[Saved entries]
━━━━━━━━━━
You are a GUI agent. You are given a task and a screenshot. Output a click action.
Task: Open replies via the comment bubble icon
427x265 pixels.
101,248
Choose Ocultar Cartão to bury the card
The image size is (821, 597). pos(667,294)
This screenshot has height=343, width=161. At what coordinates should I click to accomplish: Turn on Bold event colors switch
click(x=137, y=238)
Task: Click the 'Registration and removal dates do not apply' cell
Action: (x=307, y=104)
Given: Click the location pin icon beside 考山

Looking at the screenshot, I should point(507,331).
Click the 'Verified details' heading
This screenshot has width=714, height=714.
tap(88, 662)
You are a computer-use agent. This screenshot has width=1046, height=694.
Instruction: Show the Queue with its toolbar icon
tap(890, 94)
━━━━━━━━━━
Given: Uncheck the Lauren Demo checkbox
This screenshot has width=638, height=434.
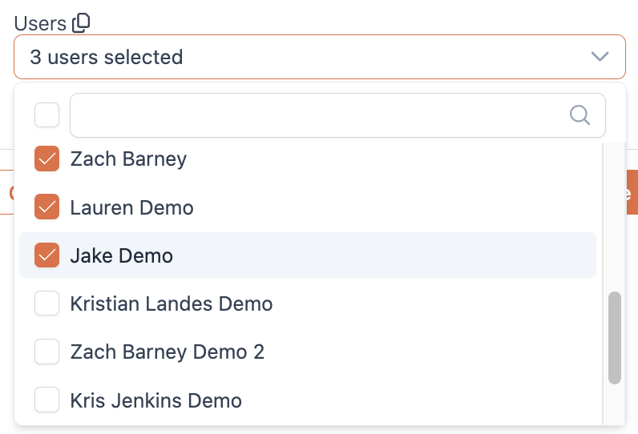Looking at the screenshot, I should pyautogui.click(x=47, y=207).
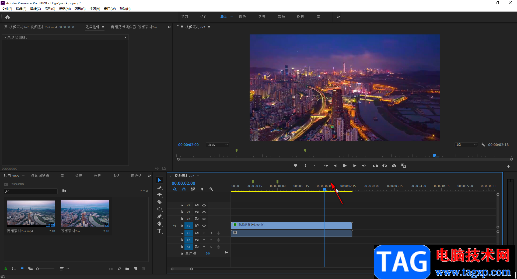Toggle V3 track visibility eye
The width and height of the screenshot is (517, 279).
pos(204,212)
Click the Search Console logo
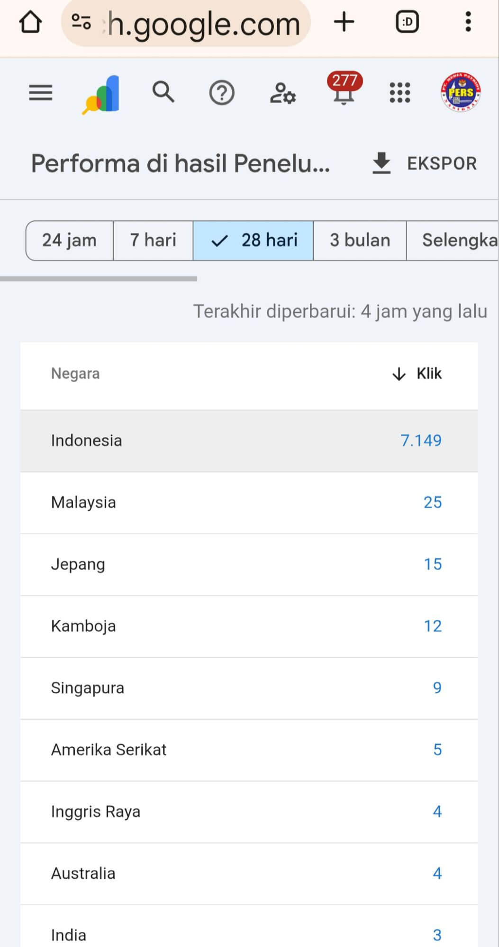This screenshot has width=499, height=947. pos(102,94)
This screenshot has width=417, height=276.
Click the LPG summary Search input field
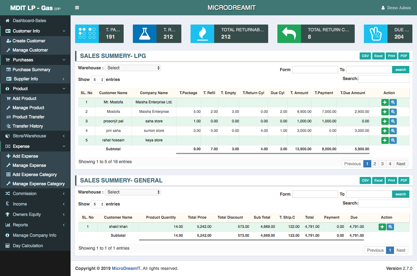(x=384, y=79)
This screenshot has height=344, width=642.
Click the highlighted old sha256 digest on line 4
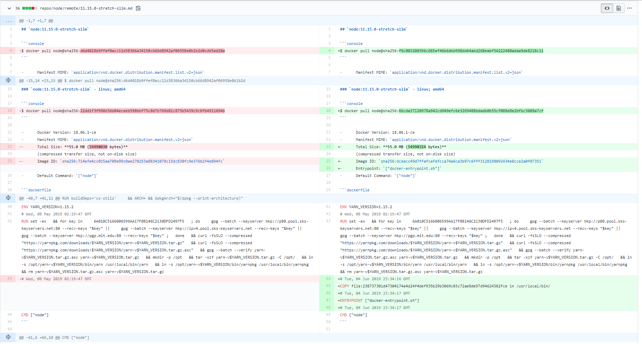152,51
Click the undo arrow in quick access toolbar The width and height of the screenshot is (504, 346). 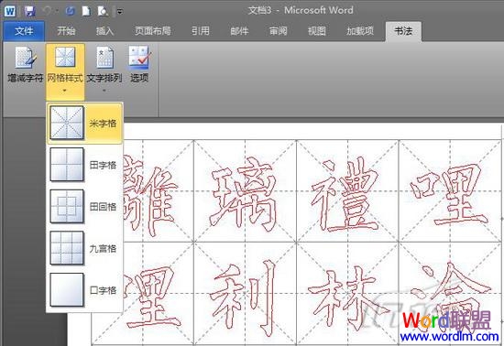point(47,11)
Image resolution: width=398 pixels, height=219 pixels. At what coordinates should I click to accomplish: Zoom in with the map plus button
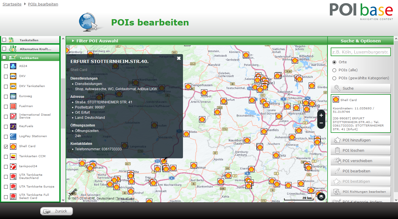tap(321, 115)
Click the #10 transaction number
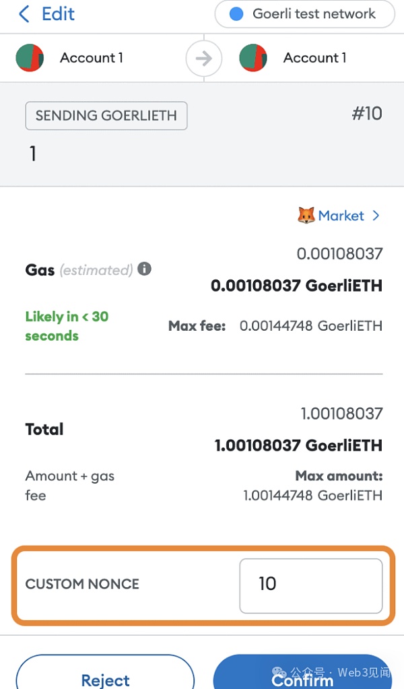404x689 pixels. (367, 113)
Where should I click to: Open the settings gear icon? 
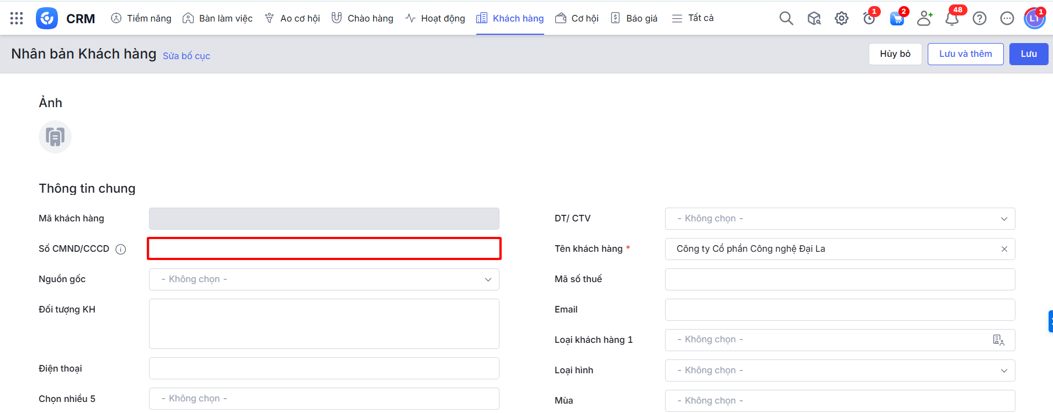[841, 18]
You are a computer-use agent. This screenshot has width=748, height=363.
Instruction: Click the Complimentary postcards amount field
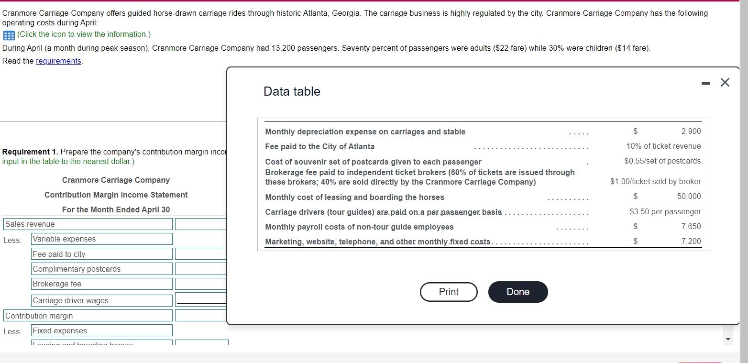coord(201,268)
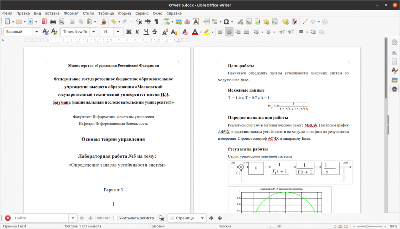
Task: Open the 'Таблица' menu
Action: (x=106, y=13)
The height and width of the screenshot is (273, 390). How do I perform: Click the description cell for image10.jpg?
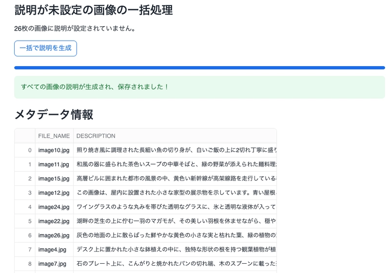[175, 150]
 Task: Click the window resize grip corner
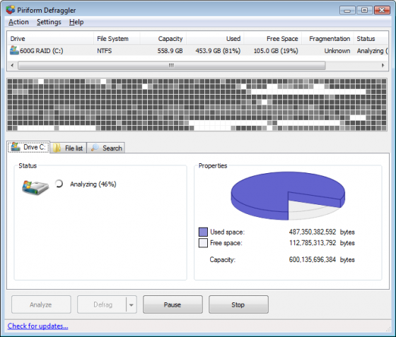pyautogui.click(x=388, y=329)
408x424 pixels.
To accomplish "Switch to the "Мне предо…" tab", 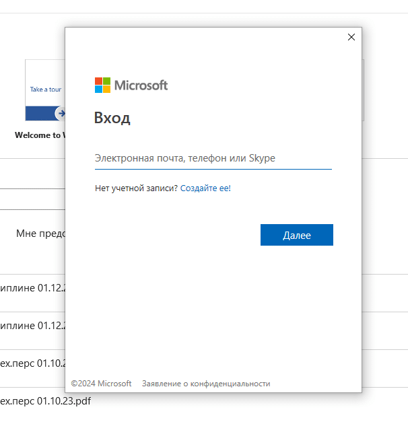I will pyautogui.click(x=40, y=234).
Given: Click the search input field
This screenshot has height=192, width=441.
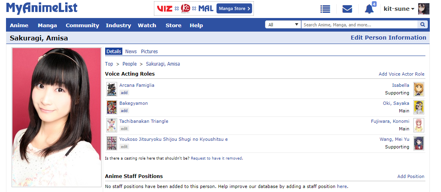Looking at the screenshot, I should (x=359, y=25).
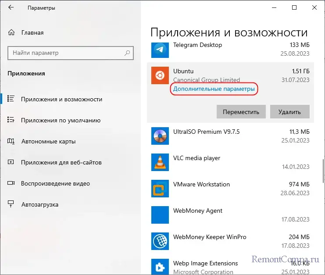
━━━━━━━━━━
* Task prompt *
Work out how many lines contain the word "agent" in the records, and answer with the number only.

* Response to the task *
3